## [Source records]
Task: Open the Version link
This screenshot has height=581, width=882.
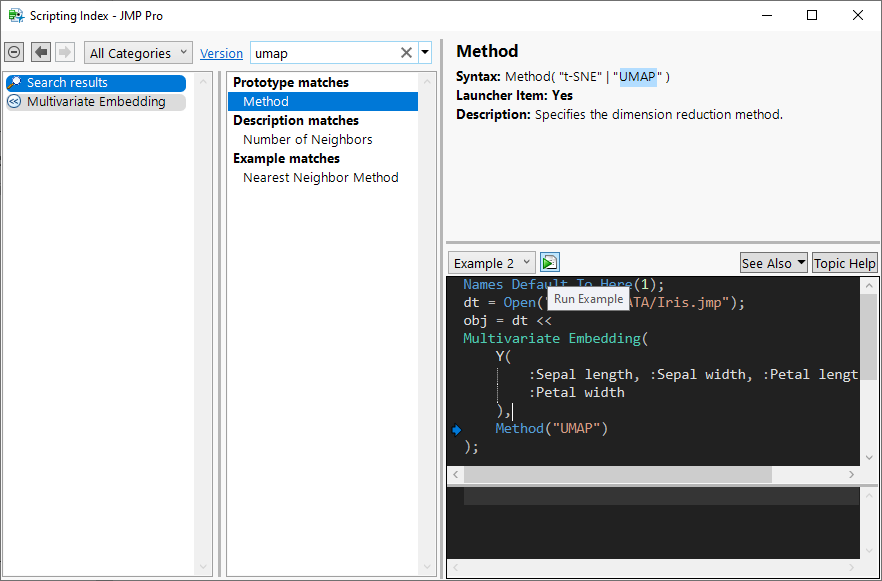Action: coord(221,54)
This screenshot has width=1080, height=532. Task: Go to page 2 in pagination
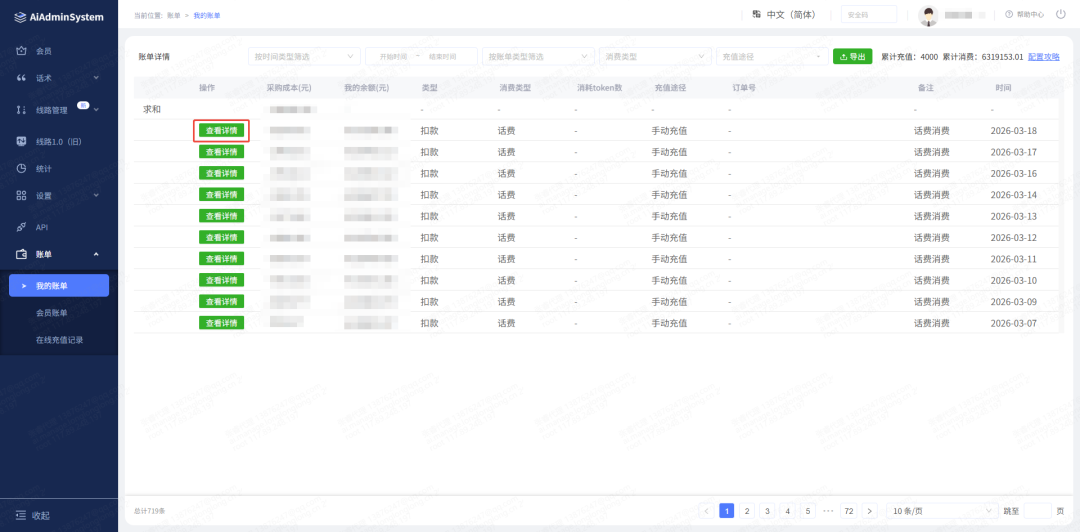[747, 511]
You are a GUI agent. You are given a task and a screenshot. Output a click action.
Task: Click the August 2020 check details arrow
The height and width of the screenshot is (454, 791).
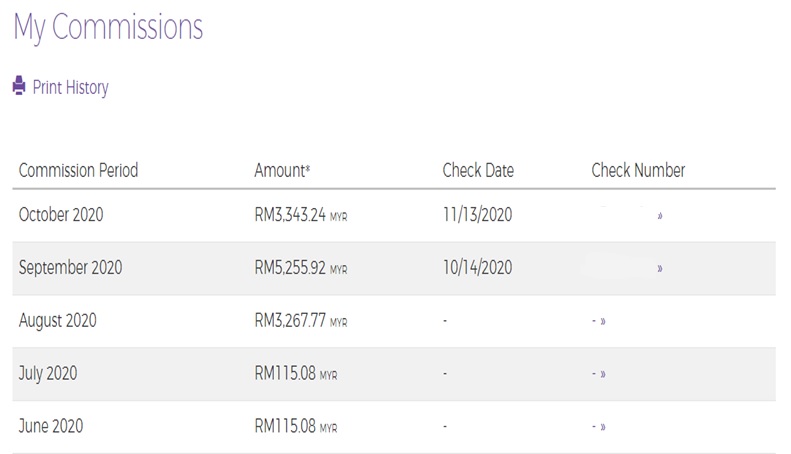click(x=602, y=322)
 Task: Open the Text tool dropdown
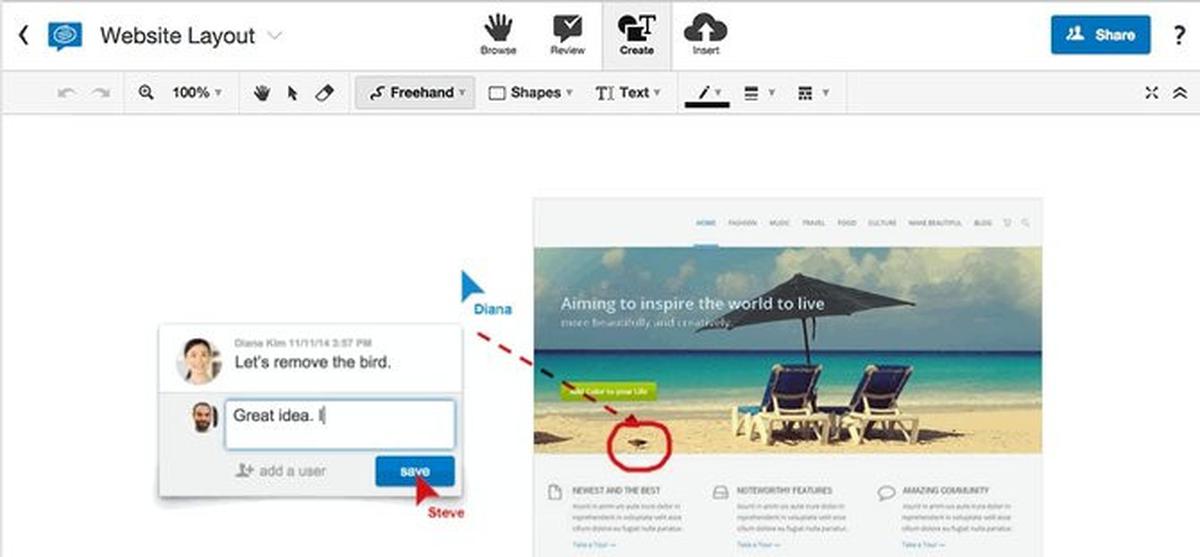(629, 92)
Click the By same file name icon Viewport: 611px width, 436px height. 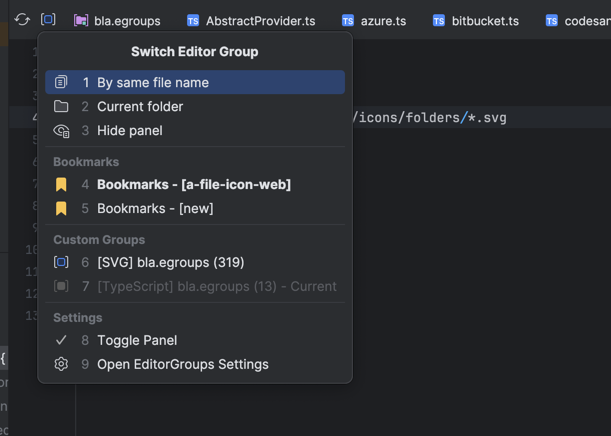61,82
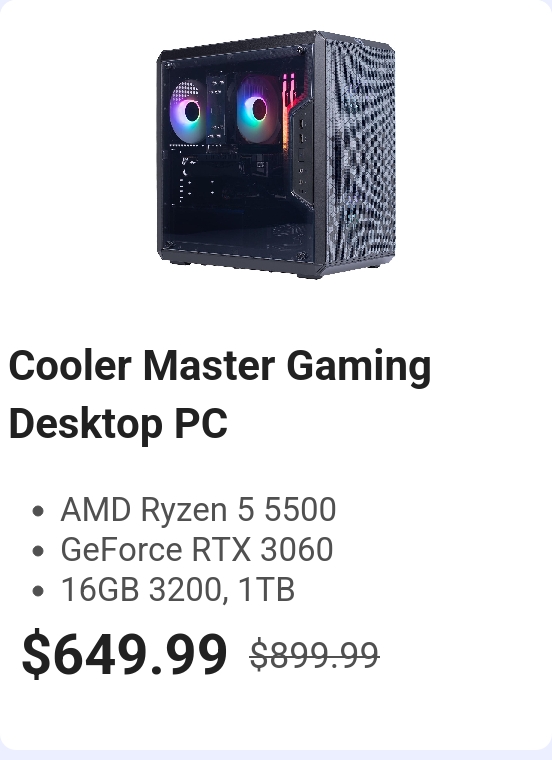
Task: Click bullet beside AMD Ryzen 5 5500
Action: coord(38,511)
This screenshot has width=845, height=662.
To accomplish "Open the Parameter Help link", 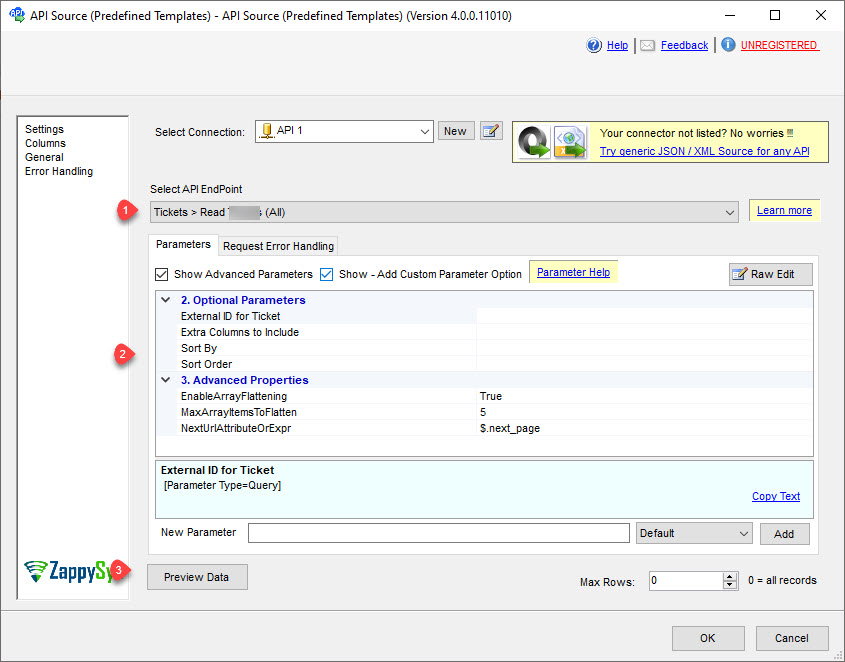I will click(572, 271).
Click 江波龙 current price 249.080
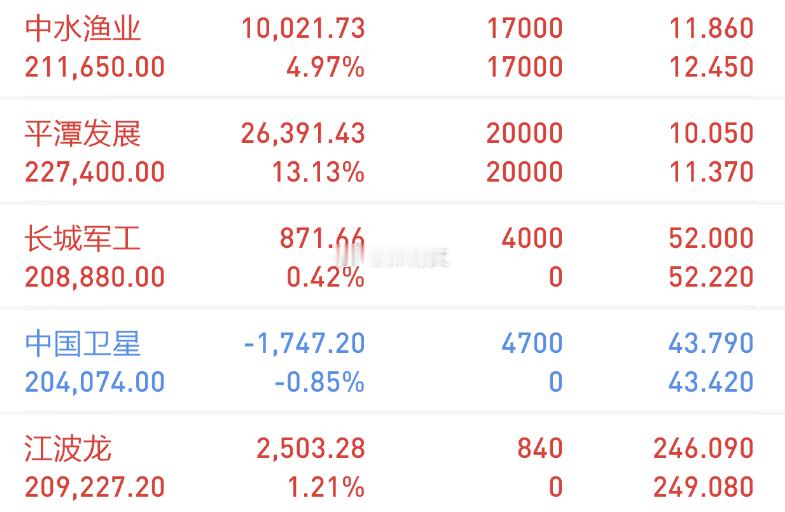Screen dimensions: 785x512 coord(704,487)
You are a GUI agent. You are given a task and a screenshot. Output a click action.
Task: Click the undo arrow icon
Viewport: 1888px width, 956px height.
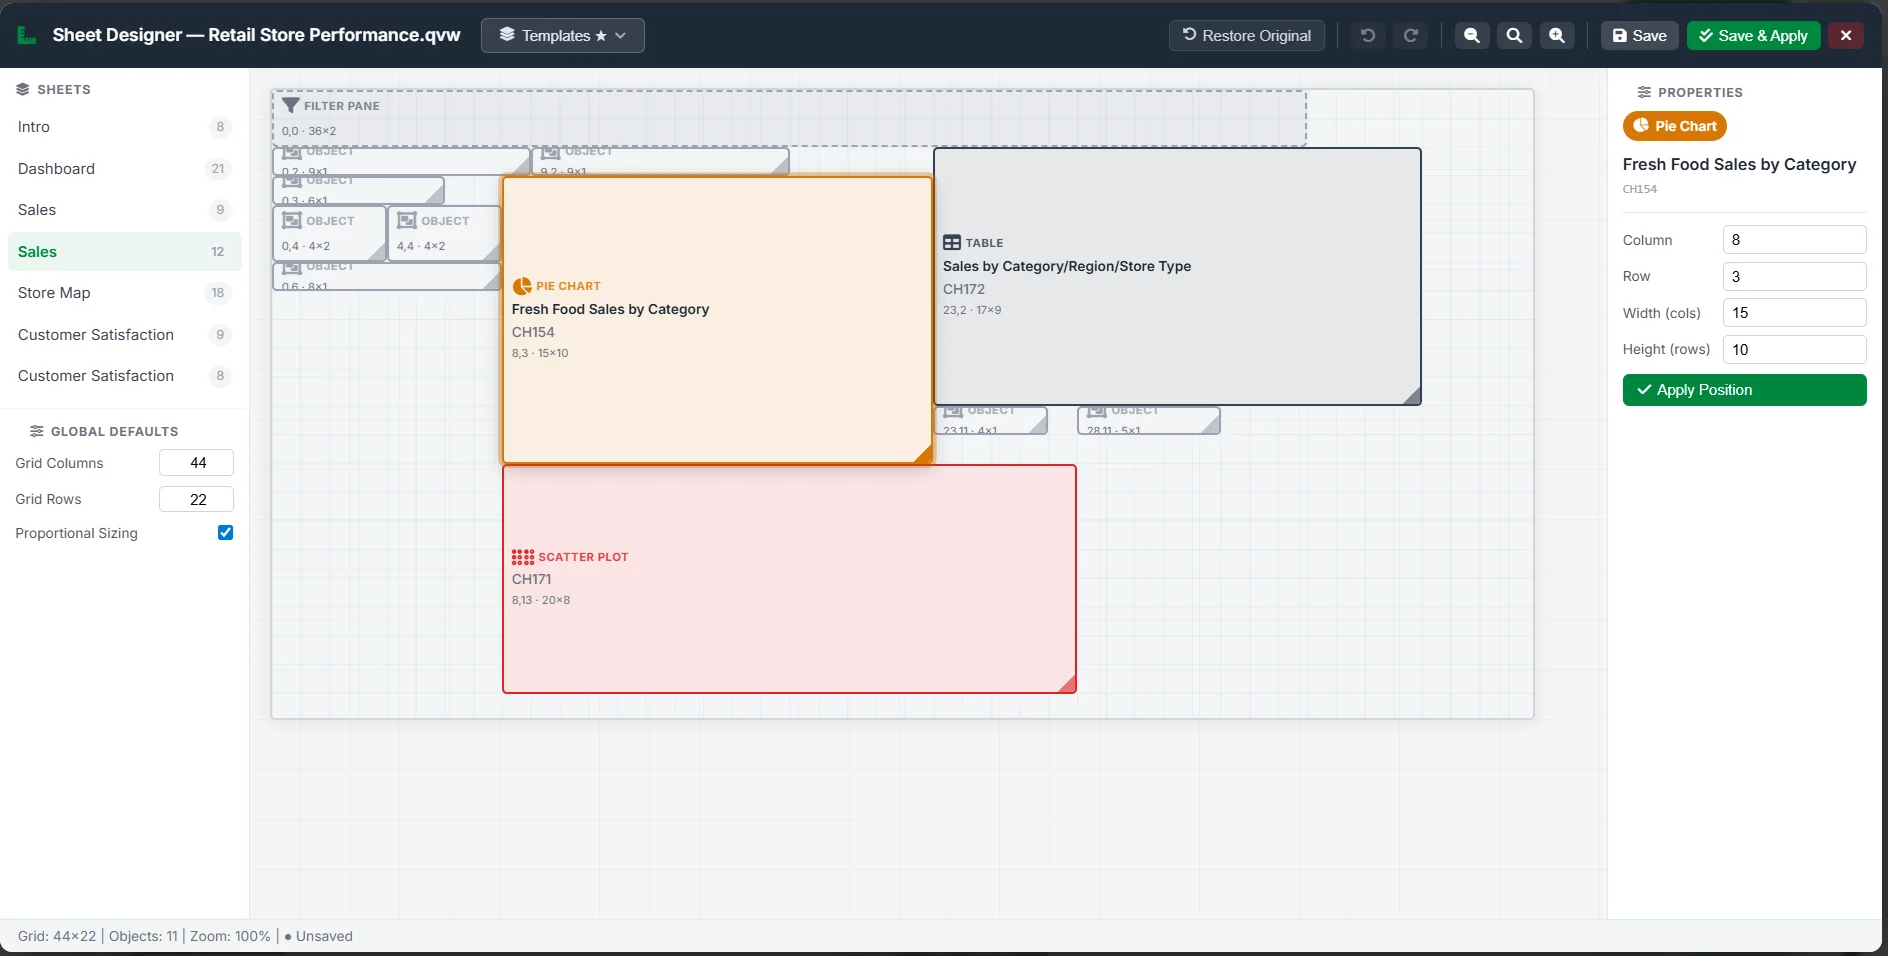1368,36
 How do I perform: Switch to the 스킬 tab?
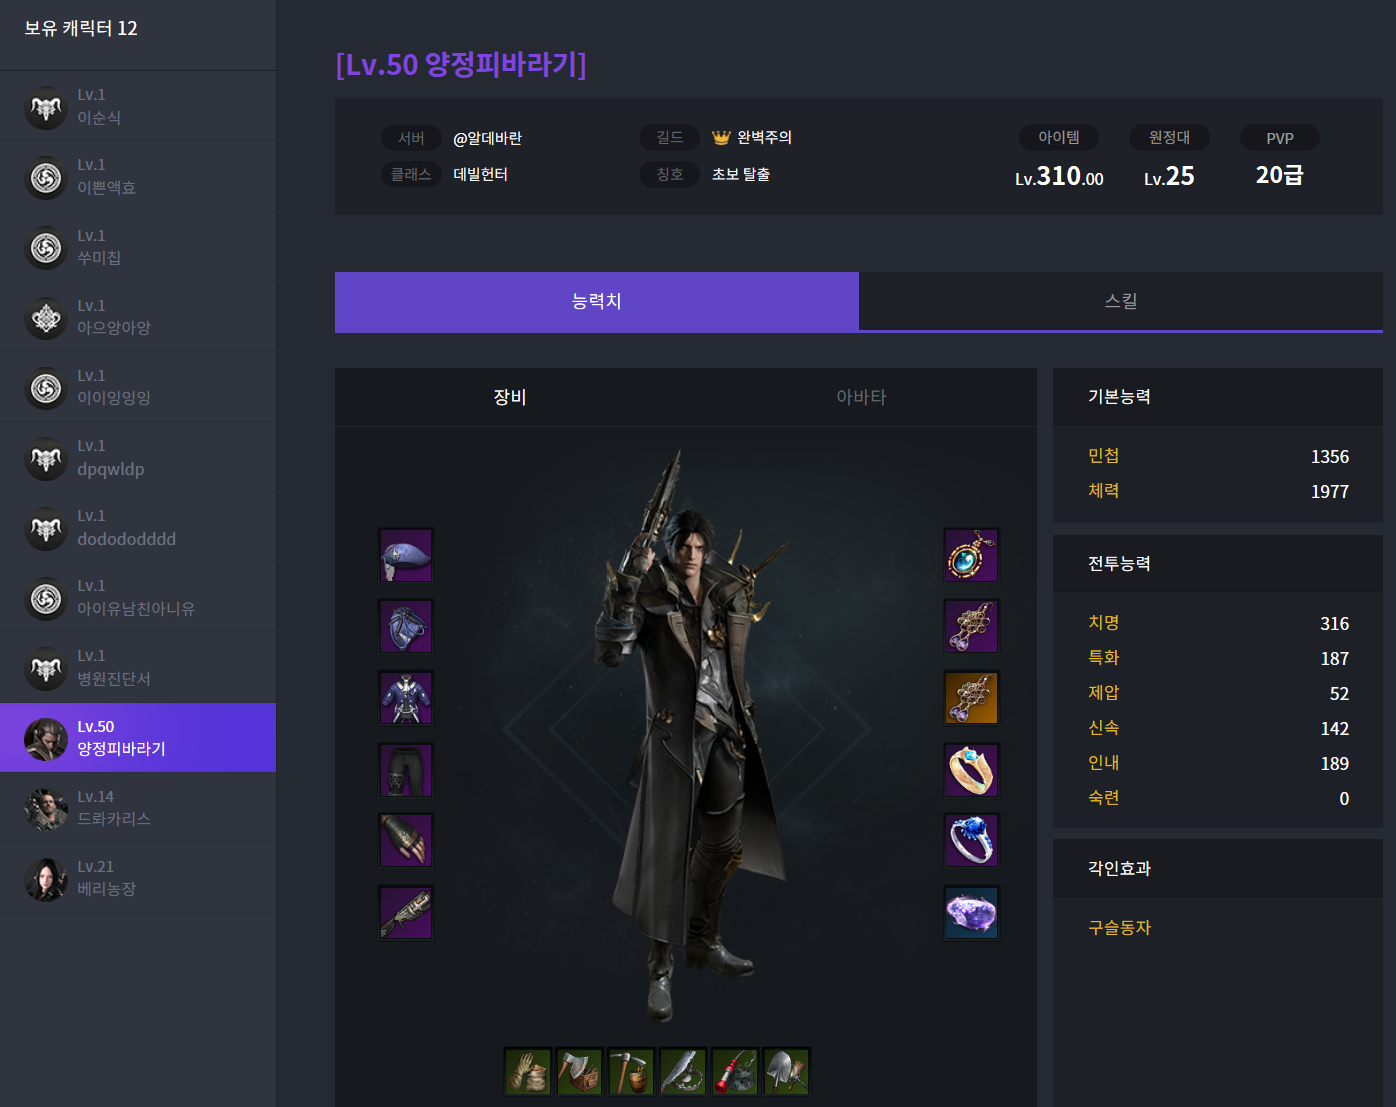(x=1121, y=301)
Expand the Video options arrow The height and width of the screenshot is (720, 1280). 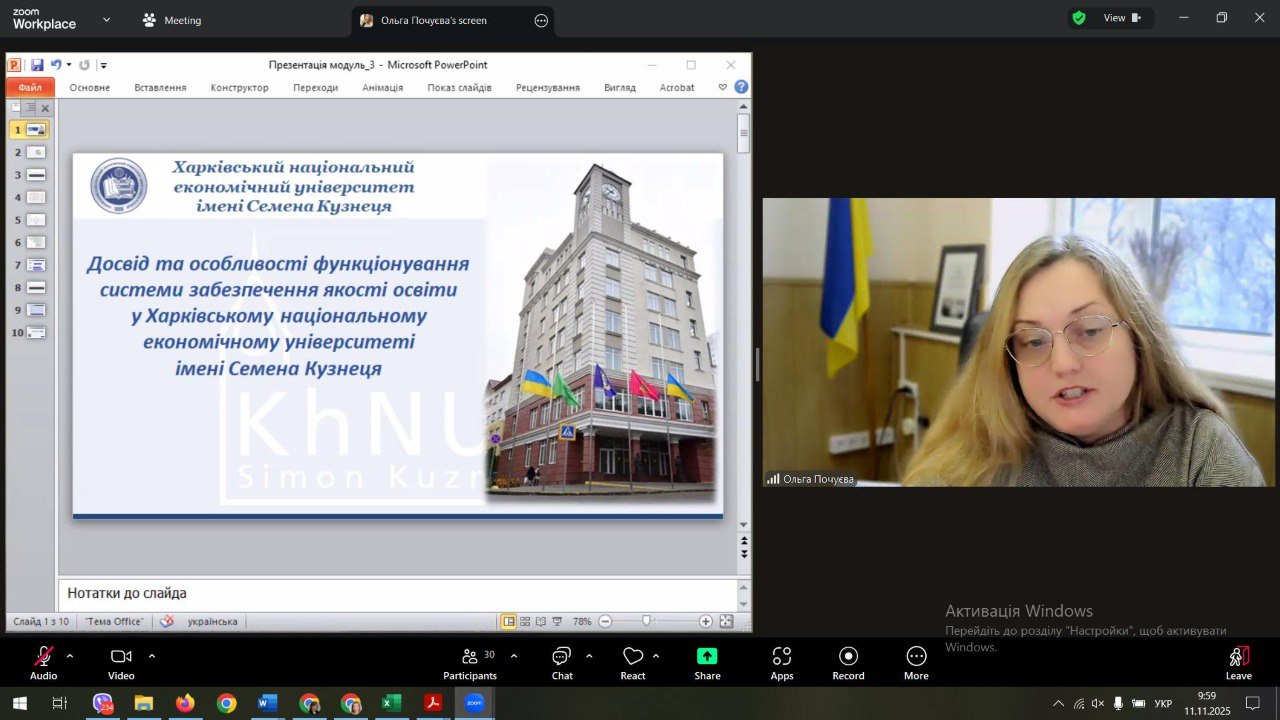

## [Exercise details]
Copy out everything from the line containing "Click 江波龙 current price 249.080" down to the end of the material, word for word, and leave the pictures out.

## [Task output]
Click 江波龙 current price 249.080
Screen dimensions: 785x512 coord(704,487)
You are a GUI agent. You are given a task and a screenshot. Output a click action.
Task: Click the undo arrow icon
Viewport: 1888px width, 956px height.
1368,36
 How do I perform: Switch to the 스킬 tab?
(x=1121, y=301)
Expand the Video options arrow The height and width of the screenshot is (720, 1280). 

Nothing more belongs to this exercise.